After Handel settled in England, he found a collection of poems and produced what is now usually known as the Nine German Arias. Five of these are on this CD. Also by Handel is HWV 371, from Walsh’s publication Twelve Sonatas, suggested to be published shotgun style as suitable for the “German flute, hautboy, and violin” to appeal to as many purchasers as possible. There is also a devotional cantata for soprano and instruments by Buxtehude. The CD program notes suggest that the intention is to focus “on the personal, devotional nature of the Lutheran faith.” The organizational structure is not at once obvious. The performers are definitely up to performing all of the sonatas and all of the arias and all of Buxtehude’s organ work as well. It is to be hoped that this is a sampler foretelling the issue of all this music by these performers; they’re that good.

Buxtehude’s principal instrument in the Marienkirche in Lübeck is documented to have been poorly maintained; much of Buxtehude’s music suggests that he viewed it more as a gigantic, spectacular color machine than as an instrument for rigid polyphony. The Pasi instrument used for this recording is a fine, medium-size church instrument, but without the spectacle of the monster in Lübeck. Parker’s playing is precise and clean. His sense of phrasing and tempo is delightful. He makes a clear case that he should undertake a recording of all of Buxtehude, but perhaps on a bigger, more theatrical organ in seventeenth-century style.

A handsome 12-page booklet is rich with photographs, performer biographies, and program notes. The list of tracks is printed on a separate inlay card in the CD case. The sound quality is superb on both the instrumental tracks and the solo organ tracks, but the sound of the room is very different between organ and instruments, even though all the music was recorded in the same building.

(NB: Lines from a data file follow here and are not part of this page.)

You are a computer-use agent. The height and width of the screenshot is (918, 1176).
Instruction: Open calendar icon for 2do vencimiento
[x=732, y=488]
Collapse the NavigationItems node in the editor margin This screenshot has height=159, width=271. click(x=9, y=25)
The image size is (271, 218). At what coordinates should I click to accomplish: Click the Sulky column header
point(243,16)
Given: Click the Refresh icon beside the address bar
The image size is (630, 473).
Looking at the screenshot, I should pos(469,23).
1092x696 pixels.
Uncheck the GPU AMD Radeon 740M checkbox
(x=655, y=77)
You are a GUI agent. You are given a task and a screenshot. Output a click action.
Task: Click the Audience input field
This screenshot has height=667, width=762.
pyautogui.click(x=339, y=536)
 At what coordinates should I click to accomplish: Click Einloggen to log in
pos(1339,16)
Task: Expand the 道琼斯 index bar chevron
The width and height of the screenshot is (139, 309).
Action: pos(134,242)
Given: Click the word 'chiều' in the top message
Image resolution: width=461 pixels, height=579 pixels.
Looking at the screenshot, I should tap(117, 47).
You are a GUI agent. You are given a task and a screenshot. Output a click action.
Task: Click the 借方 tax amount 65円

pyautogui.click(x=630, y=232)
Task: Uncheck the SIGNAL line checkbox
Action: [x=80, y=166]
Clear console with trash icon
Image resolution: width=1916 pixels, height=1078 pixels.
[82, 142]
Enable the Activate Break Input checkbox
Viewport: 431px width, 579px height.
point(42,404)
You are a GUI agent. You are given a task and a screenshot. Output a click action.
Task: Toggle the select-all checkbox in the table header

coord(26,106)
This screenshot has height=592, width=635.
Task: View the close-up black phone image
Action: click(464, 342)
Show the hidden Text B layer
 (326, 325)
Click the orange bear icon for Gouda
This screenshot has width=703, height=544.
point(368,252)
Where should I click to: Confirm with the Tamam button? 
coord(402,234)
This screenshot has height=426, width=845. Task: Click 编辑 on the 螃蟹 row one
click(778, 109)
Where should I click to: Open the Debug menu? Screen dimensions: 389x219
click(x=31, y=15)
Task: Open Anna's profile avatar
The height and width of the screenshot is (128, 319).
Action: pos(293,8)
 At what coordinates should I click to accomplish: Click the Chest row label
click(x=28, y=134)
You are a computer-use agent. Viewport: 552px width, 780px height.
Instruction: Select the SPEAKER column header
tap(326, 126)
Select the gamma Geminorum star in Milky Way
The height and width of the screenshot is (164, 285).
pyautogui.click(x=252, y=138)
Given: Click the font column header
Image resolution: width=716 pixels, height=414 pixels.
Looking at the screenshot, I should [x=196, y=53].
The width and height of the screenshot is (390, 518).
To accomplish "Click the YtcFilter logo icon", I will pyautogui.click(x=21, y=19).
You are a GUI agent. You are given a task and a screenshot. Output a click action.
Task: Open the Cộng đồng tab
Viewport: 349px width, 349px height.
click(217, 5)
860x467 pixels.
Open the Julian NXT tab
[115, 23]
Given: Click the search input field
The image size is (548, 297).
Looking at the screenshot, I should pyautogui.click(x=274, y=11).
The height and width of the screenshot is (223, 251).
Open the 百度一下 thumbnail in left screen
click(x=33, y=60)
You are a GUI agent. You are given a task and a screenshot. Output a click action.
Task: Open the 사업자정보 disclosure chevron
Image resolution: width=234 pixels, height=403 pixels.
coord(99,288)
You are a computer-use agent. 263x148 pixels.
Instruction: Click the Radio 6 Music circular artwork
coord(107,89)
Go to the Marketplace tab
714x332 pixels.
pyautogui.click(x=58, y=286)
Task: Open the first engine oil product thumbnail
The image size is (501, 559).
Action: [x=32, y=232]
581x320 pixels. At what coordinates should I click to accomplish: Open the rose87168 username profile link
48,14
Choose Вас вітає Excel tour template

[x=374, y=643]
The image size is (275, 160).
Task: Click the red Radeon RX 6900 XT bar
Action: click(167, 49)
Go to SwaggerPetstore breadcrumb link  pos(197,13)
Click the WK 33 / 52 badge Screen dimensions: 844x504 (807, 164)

The music, taken as a whole, is marvelous, but the strict alternation of a Buxtehude solo organ piece with a Handel instrument/vocal piece is a strange jumble. At first it might seem that the organ pieces are meant to be some kind of intonation, but the succeeding pieces are mostly in another key. Nothing clashes horribly, but there is no fluid transition. There are seven Buxtehude organ solos chosen seemingly at random. They are all finely played, but they relate neither to each other nor to the Handel.

So it’s a jumble. But it’s a magnificent jumble. Sopranos Fox and Stapleton, with voices of different timbre, have splendid intonation, excellent articulation, acceptable pronunciation, and lyric style. Violinist Lesinska plays the Handel sonata like a dream, along with Parker’s stylish accompaniment on the virginal; the virginal has a much smoother tone than a harpsichord, and sounds charmingly domestic. Austin’s playing in the Buxtehude cantata is clever and informed; Brogdon is facile on his instrument, as well.

This is a sparkling CD, one deserving of your purchase, one that it is hoped is only the first in a strong series.